On Wed, May 2, 2018 at 3:08 PM Dave Hansen <dave.hansen@intel.com> wrote:

> On 05/02/2018 02:23 PM, Andy Lutomirski wrote:
> >> The kernel could do *something*, probably along the membarrier system
> >> call.  I mean, I could implement a reasonable close approximation in
> >> userspace, via the setxid mechanism in glibc (but I really don't want
to).
> >
> > I beg to differ.
> >
> > Thread A:
> > old = RDPKRU();
> > WRPKRU(old & ~3);
> > ...
> > WRPKRU(old);
> >
> > Thread B:
> > pkey_alloc().
> >
> > If pkey_alloc() happens while thread A is in the ... part, you lose.  It
> > makes no difference what the kernel does.  The problem is that the
WRPKRU
> > instruction itself is designed incorrectly.
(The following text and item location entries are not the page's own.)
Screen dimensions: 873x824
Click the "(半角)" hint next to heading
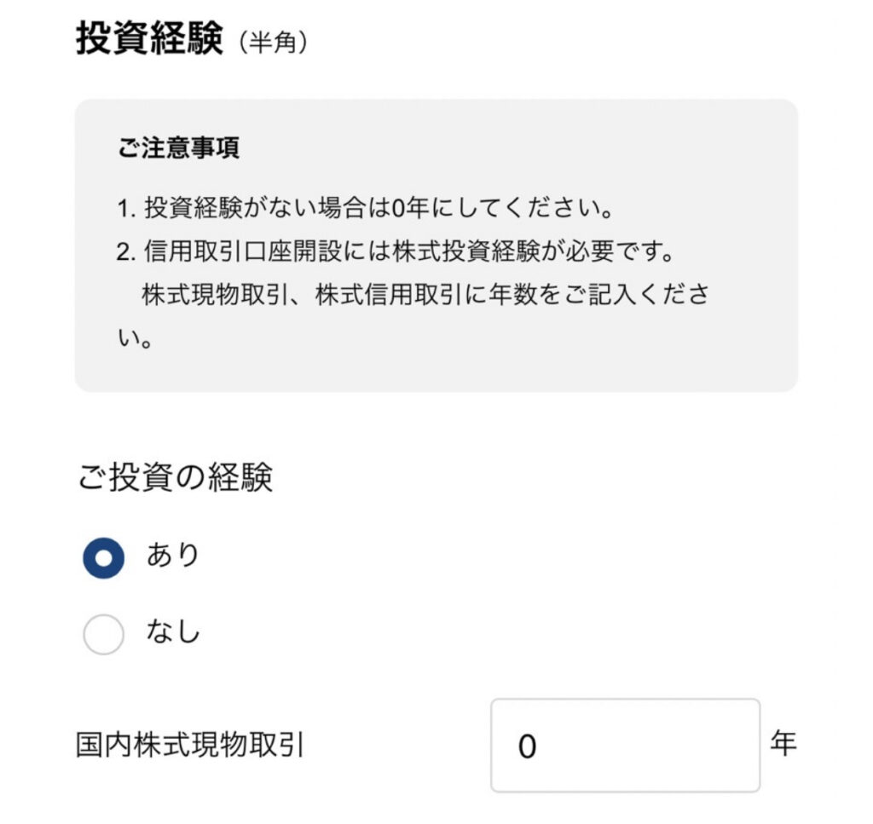(273, 44)
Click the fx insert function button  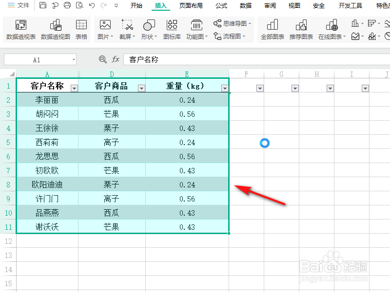point(115,59)
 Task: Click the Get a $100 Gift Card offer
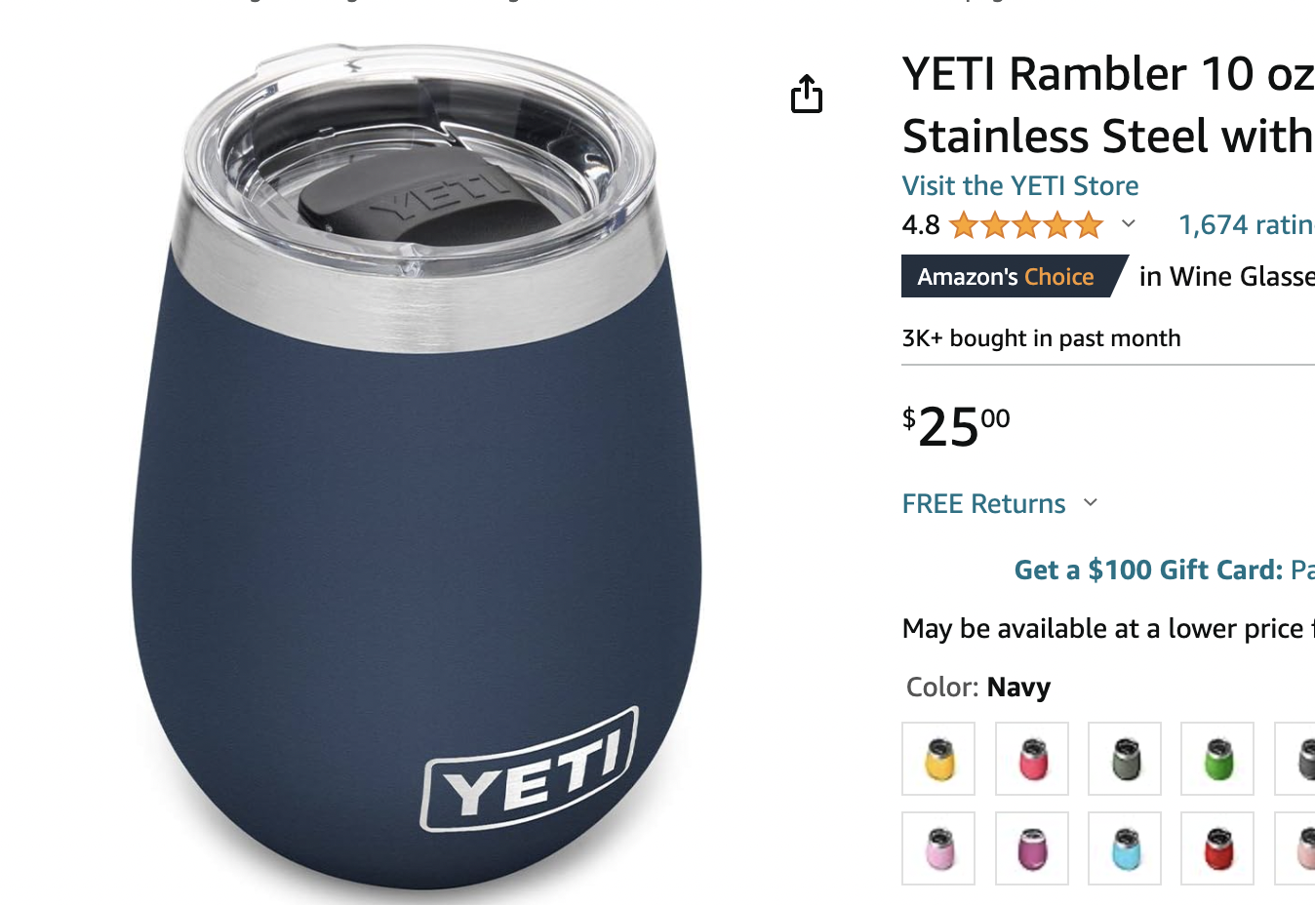[x=1148, y=570]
> Yes, *if* we define pkey_alloc() to be implicitly changing other
> threads' PKRU value.

I think that's the only generally useful behavior.  In general, if
libraries are going to use protection keys, they're going to do this:

int key = pkey_alloc(...);
mmap() or mprotect_key() some memory (for crypto secrets, a database,
whatever).
...
enable_write_access(key);
write to the memory;
disable_write_access(key);

That library wants other threads, signal handlers, and, in general, the
whole rest of the process to be restricted, and that library doesn't want
race conditions.  The problem here is that, to get this right, we either
need the PKRU modifications to be syscalls or to take locks, and the lock
approach is going to be fairly gross.


> Let's say we go to the hardware guys and ask for a new instruction to
> fix this.  We're going to have to make a pretty good case that this is
> either impossible or really hard to do in software.
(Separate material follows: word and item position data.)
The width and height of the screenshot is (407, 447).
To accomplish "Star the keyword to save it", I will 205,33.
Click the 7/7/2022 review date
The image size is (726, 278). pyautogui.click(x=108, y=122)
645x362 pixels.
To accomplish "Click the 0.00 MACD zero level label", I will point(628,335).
> Surely we have the locking to tell another thread that we want its PKRU
> value to change without actively going out and having the kernel poke a
> new value in.

I think that doing it in userspace without a new instruction is going to be
slow, ugly, unreliable, or more than one of the above.
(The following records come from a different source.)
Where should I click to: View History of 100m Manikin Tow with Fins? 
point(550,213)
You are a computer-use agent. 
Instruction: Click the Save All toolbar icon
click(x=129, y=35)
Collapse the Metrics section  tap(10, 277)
Here's my proposal.  We ask the hardware folks for new instructions.  Once
we get tentative agreement, we add new vDSO pkey accessors.  At first those
accessors function will do a syscall.  When we get the new instructions,
they get alternatives.  The vDSO helpers could look like this:

typedef struct { u64 opaque; } pkey_save_t;

pkey_save_t pkey_save_and_set(int key, unsigned int mode);
void pkey_set(int key, unsigned int mode);
void pkey_restore(int key, pkey_save_t prev);

Slight variants are possible.  On new hardware, pkey_set() and
pkey_restore() use the WRPKRU replacement.  pkey_save_and_set() uses the
RDPKRU replacement followed by the WRPKRU replacement.  The usage is:

pkey_save_t prev = pkey_save_and_set(my_key, 0);  /* enable read and write
*/
do something with memory;
pkey_restore(my_key, prev);

or just:

pkey_set(my_key, 0);
...
pkey_set(my_key, 3);  /* or 1 or 2 depending on the application */

And we make it very, very clear to user code that using RDPKRU and WRPKRU
directly is a big no-no.

What do you all think?  This gives us sane, if slow, behavior for current
CPUs and is decently fast on hypothetical new CPUs.